The specific heir can be found for any demesne title, so yes, it does work on a per-title basis. In fact, if this is the use case, the currently available on_death logic would be the preferred modding approach to implementing such trait inheritance and not any special trait definition features. Maybe you only want it to happen for titles meeting certain conditions, etc. Maybe only certain title heirs are eligible (were they born in the purple? are they women? are they of the same dynasty?).

Generally, I interpret this request as less complicated, though. In these cases, isn't the trait some symbolic thing-- title/status, unique sword, etc.-- that's being inherited? Don't you want that to only be inherited by one character, like everything else that's, say, inherit = yes? On the other end of the spectrum, if you want all the children to get the trait, that's just an inherit_chance = 100 trait (possibly with a potential clause to limit it to one gender or something), yes?

EDIT: Maybe you just weren't aware that you can use the current_heir scope enclosed within a title scope.
That doesn't work in the case of title usuprtions or abdications.
 
That doesn't work in the case of title usuprtions or abdications.
Abdication and usurpation are not inheritance. See the latest on_new_holder (for titles) on_action moddability request for a way to "inherit" a trait specifically tied to a title, the only cases to which usurpation and abdication apply.
 
I think they need to give modders a proper programming language to write in: Too much of the time are the modders crippled by the arbitrary decisions that are made as to what commands and options are made available
 
I think they need to give modders a proper programming language to write in: Too much of the time are the modders crippled by the arbitrary decisions that are made as to what commands and options are made available
I think the problem stems from their insistence upon being able to generate a semi-readable tooltip from every set of effects/triggers by default. This is harder to accomplish the closer you get to a traditional procedural programming approach. Thing is, if they allowed said more-traditional scripts to also generate their own tooltips manually in the same fashion, it would be a no-brainer on their side and trivial for the script author. Also, there are non-traditional grown-up programming approaches that would still lend very well to a priori tooltip generation.

There will always be the issue of what "commands and options" are [not] available, though. If we had a better language, we'd just call these holes in the API, though.
 
Modding proposal:

Overload the opinion modifier system with an optional modifier 'tag' that indicates to which set of opinion modifiers any given modifier being added between two characters belongs. This would allow multiple topic-related pools of opinion modifiers and their aggregate sums. Vanilla would stay as it is, but if I wanted to use a special opinion modifier pool for some extension that was specifically balanced so that its sum would balance around a certain point with certain extension-specific semantics, then I'd tag those special opinion modifiers together, and I'd be able use, e.g., opinion = { who = liege tag = autonomy value = 0 } as a meaningful trigger. In other words, I want the ability to use multiple instances of the opinion modifier system (in implementation, just tagged per-edge in the relations graph and the running sum for each tag updated like the default "null" tag-- just only including those modifiers of its same tag-- whenever a new opinion modifier is added, removed, or expired).

Opinion modifiers are a powerful tool that already exists in the game, but their utility is broken for applications which want to track relationships along a particular dimension only and not the sum total of all opinion modifiers in the game.
 
Modding proposal:

A reverse_transfer_scaled_wealth command, or simply complete the implementation of transfer_scaled_wealth so that it behaves properly when given a negative scaling factor (deduct from the target rather than send to the target-- both fall under "transfer").

Otherwise, only ridiculously complex methods exist to transfer money from one character to another, scaled to the income of the receiver of the funds.

INFORMATION SHOWN =
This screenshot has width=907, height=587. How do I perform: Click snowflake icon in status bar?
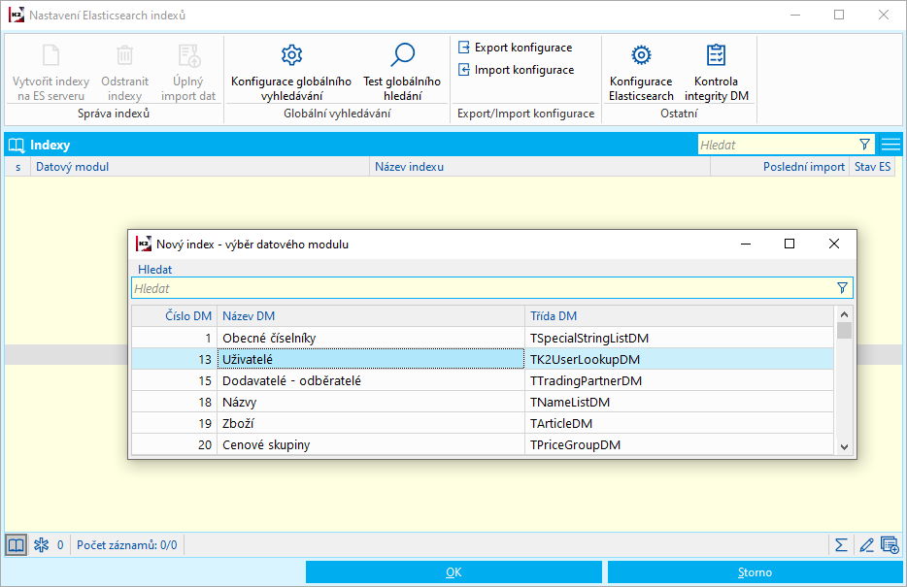point(41,544)
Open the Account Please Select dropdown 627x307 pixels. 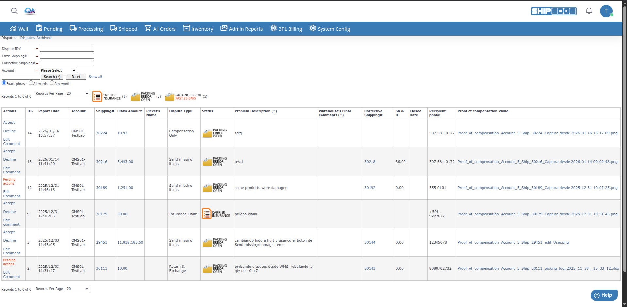58,70
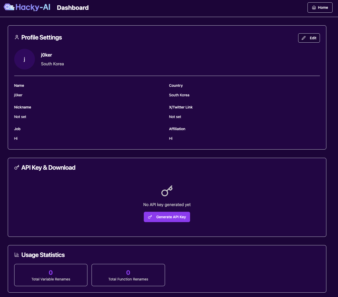Click the Hacky-AI brand name text
Screen dimensions: 338x297
pos(33,7)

REQUIREMENTS =
**A.** According to the modding discussion, what does the problem stem from?
**B.** List every question the modding discussion gives as an example of a condition that could make certain title heirs eligible.
**C.** Continue the modding discussion from its last sentence.

EXPECTED RESULTS =
**A.** It stems from their insistence on being able to generate a semi-readable tooltip from every set of effects and triggers by default.

**B.**
- Were they born in the purple?
- Are they women?
- Are they of the same dynasty?

**C.**
 
I think the problem stems from their insistence upon being able to generate a semi-readable tooltip from every set of effects/triggers by default. This is harder to accomplish the closer you get to a traditional procedural programming approach. Thing is, if they allowed said more-traditional scripts to also generate their own tooltips manually in the same fashion, it would be a no-brainer on their side and trivial for the script author. Also, there are non-traditional grown-up programming approaches that would still lend very well to a priori tooltip generation.

There will always be the issue of what "commands and options" are [not] available, though. If we had a better language, we'd just call these holes in the API, though.

I think modders would be a lot more happy if they could actually manipulate existing data any way they wanted :)

It's one thing where you can't set part of the game world to a value that you have in a variable (lack of an API cal), it's another thing altogether where you can't even perform all logic on an existing variable.

CK2's scripting language is like a calculator that can only do division - no addition, subtraction, or multiplication

Anyway I agree with everything else you wrote :)
 
Modding proposal, extended (has already been proposed, but since EU4 v1.4 implemented even more than my previously modest suggestion, it seems reasonable to ask for the same functionality that was introduced for modders in EU4 v1.4):

Variable arithmetic and comparison (against other variables), both intra-scope (different variable names) and cross-scope (same or different variable names). Scopes supported should be at least character and province, the current scopes in which the extremely limited variable support currently in CKII already function. Please see this post from Paradox developer Captain Gars on the EU4 modding forum in response to my same request, which is when he first announced that he had implemented and tested all the new requested variable operations (and more), including cross-scope arithmetic/comparison even between different types of scopes (province vs. country in EU4), as well as automatic tooltip localisation for the variables.

He came back with this in a matter of a day. Meanwhile, CKII modders spend hours and hours each, some on a very regular basis, emulating arithmetic and simply failing to be able to provide the same kind of dynamic and powerful mod functionality that would be possible if CKII modding support were not inferior to that of EU4 v1.4, in this respect.

Official related patch notes from the release of EU4 1.4:
- Added effect multiply_variable
- Added effect divide_variable
- All variable effects can now take a second variable as an argument
- check_variable trigger now works the same way as variable effects
- All variable effects and triggers can now take a scope as an argument

So when can I stop emulating binary arithmetic through recursive events with power-of-2 compare-and-subtract chains (only works for integers)? You know, all to compare a single variable to another single variable, or a trigger like wealth... Please end the madness.
 
I think modders would be a lot more happy if they could actually manipulate existing data any way they wanted :)

It's one thing where you can't set part of the game world to a value that you have in a variable (lack of an API cal), it's another thing altogether where you can't even perform all logic on an existing variable.

CK2's scripting language is like a calculator that can only do division - no addition, subtraction, or multiplication

Anyway I agree with everything else you wrote :)

Re: the only point of contention, my point was that the language itself is part of the API, so things like manipulating data are [a largely missing] part of the API.
 
Re: the only point of contention, my point was that the language itself is part of the API, so things like manipulating data are [a largely missing] part of the API.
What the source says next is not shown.